Because of that background, I really loved reading this discussion of memoir and nonfiction. We both seem to agree that all accounts of human experience are filtered through the observer. Where you see a tension between memoir and nonfiction, though, I tend to see a continuum. Even the most conscientious reporter or researcher makes choices about what to notice, what to include, what to emphasize, and what meaning to draw from the material. Those choices are never entirely objective.
In fact, one of the things I noted in my review of Everything Changes Everything was that I experienced it not only as a memoir but almost as a form of ethnography. You were documenting a journey, certainly, but you were also observing and interpreting a social and emotional world. The subject happened to be grief rather than a culture or community, but the process, and result, felt surprisingly familiar.

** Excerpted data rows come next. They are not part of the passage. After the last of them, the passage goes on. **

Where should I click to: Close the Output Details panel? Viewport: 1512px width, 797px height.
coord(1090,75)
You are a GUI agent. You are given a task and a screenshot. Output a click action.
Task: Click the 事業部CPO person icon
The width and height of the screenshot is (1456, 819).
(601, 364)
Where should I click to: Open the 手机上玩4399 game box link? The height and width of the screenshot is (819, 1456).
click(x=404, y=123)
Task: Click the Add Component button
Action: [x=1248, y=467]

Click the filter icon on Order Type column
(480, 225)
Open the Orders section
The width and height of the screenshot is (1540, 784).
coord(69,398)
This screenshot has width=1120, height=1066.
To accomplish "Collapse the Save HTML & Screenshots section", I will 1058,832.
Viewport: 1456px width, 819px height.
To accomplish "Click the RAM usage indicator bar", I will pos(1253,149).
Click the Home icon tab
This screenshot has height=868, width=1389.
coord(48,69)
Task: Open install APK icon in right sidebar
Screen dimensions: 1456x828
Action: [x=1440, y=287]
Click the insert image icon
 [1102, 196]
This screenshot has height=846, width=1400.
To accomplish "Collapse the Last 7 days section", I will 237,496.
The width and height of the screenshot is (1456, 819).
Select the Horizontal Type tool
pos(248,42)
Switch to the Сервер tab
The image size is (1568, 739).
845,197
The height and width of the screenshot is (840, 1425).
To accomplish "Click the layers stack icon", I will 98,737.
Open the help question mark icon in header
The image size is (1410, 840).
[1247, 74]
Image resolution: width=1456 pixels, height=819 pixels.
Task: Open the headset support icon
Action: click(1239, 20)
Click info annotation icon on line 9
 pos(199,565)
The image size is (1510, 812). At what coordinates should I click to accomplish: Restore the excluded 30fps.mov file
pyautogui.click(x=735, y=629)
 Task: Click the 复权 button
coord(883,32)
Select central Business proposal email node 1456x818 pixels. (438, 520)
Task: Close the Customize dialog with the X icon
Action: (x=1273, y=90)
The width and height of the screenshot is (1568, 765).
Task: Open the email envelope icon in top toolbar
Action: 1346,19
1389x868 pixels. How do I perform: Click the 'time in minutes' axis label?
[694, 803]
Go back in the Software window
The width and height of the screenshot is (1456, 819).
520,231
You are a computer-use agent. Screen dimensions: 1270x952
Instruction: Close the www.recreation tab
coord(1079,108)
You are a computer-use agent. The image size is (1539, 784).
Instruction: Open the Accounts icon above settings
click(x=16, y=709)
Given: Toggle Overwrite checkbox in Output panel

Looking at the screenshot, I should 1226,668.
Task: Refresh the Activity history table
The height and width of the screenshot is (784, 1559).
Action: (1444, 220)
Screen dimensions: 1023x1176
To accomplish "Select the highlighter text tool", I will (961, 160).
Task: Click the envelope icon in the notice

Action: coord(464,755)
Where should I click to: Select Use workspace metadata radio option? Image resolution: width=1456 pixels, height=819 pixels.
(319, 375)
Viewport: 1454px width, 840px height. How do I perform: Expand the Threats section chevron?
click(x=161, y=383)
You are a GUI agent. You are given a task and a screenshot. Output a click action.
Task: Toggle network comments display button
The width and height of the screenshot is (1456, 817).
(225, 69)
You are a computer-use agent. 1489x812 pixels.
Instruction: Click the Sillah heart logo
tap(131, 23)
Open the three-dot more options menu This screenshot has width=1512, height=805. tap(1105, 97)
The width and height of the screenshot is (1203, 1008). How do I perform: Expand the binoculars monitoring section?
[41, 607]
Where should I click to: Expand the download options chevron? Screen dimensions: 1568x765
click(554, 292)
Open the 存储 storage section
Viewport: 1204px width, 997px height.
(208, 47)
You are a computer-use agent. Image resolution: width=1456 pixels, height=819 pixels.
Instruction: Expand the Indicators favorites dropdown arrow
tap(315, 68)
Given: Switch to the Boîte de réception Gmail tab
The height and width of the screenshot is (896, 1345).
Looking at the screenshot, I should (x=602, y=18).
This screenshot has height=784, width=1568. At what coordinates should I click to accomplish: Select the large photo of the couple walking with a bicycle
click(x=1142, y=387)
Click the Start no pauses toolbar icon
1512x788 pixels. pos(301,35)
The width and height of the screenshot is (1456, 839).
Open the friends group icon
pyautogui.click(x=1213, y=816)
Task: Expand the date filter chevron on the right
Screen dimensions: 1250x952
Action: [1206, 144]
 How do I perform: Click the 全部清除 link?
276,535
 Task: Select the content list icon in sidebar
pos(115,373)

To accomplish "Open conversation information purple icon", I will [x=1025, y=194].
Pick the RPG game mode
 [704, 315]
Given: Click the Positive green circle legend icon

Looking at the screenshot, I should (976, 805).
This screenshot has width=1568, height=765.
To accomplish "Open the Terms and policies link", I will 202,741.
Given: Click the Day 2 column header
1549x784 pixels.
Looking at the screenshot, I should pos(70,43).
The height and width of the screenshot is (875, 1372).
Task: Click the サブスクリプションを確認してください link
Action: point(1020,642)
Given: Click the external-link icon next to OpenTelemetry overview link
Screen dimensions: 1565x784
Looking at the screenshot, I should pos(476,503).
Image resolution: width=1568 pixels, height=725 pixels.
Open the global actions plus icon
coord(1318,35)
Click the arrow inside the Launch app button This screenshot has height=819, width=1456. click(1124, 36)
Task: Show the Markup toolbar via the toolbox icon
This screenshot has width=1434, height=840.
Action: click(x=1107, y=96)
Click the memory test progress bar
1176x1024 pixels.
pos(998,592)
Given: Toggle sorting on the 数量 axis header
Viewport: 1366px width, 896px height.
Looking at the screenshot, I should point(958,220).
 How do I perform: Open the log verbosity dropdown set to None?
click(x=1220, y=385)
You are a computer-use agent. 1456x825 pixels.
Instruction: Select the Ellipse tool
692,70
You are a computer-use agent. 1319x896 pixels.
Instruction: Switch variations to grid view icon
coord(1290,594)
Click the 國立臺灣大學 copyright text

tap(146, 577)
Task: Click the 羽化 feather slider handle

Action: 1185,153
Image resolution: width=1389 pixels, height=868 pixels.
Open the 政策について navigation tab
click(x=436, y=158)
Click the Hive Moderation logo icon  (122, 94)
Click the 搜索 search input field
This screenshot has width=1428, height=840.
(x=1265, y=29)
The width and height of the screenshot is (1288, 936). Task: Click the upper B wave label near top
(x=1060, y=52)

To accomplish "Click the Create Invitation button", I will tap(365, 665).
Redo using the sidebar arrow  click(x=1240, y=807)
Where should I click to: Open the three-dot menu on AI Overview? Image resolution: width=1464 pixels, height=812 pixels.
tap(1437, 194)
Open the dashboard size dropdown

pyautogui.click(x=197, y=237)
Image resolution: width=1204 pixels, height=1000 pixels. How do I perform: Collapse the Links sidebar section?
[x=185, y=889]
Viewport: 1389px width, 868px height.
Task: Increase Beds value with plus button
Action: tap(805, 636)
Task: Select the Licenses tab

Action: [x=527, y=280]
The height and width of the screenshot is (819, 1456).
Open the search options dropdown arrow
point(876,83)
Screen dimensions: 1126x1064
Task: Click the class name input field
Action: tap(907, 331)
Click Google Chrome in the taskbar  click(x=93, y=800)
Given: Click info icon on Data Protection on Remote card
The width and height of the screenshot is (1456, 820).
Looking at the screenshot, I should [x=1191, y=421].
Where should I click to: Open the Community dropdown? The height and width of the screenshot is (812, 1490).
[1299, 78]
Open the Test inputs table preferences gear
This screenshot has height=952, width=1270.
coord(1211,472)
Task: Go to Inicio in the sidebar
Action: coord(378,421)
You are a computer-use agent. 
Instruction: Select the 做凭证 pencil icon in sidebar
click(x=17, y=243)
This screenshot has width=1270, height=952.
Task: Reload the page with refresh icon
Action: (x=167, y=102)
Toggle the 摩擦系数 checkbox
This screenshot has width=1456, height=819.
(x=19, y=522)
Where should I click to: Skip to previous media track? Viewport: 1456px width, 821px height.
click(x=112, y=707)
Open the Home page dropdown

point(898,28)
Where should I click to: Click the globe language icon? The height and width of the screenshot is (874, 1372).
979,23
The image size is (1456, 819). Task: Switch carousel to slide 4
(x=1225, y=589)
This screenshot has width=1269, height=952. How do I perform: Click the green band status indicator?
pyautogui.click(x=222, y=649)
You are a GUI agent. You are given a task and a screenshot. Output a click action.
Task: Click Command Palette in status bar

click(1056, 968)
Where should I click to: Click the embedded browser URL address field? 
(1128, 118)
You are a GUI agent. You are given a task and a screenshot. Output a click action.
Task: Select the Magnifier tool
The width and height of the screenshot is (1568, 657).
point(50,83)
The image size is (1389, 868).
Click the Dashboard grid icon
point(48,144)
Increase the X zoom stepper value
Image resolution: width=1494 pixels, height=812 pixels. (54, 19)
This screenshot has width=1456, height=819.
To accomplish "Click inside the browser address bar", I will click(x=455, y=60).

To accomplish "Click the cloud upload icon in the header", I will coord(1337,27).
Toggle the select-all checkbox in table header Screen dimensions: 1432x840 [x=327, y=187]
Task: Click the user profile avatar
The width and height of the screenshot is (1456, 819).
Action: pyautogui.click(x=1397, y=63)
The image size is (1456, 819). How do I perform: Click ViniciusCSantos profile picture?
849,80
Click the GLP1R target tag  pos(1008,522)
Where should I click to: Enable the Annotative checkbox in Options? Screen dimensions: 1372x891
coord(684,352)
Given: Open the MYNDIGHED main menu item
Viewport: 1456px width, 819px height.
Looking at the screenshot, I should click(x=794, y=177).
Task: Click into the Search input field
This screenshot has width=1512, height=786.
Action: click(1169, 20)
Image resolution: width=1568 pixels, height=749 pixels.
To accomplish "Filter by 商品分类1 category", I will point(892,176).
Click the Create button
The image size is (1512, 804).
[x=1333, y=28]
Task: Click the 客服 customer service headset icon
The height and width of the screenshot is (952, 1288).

Where I think your essay raises an important point is in distinguishing between subjectivity and memory. Subjectivity does not trouble me very much. Memory, well, is an entirely more complicated matter. Human beings reconstruct the past rather than retrieve it intact, and I understand why that creates discomfort for anyone whose professional life has been grounded in nonfiction reporting.
Still, as a reader, what I ultimately trusted in your book was not the impossibility of perfect recall but the honesty and integrity of the effort. Without even much caring, I imagined that you were doing exactly what you describe in your author’s note: consulting documents, checking memories, talking with others, and rendering events as faithfully as possible.
Perhaps that is why I was struck by this essay as sounding almost apologetic. To me, the power of your memoir lies not in overcoming subjectivity but in embracing it. The book succeeds because it offers a deeply observed and thoughtfully interpreted account of lived experience. I don’t see that as a weakness of memoir. I see it as one of its greatest strengths.
Thanks for giving us all something to think about!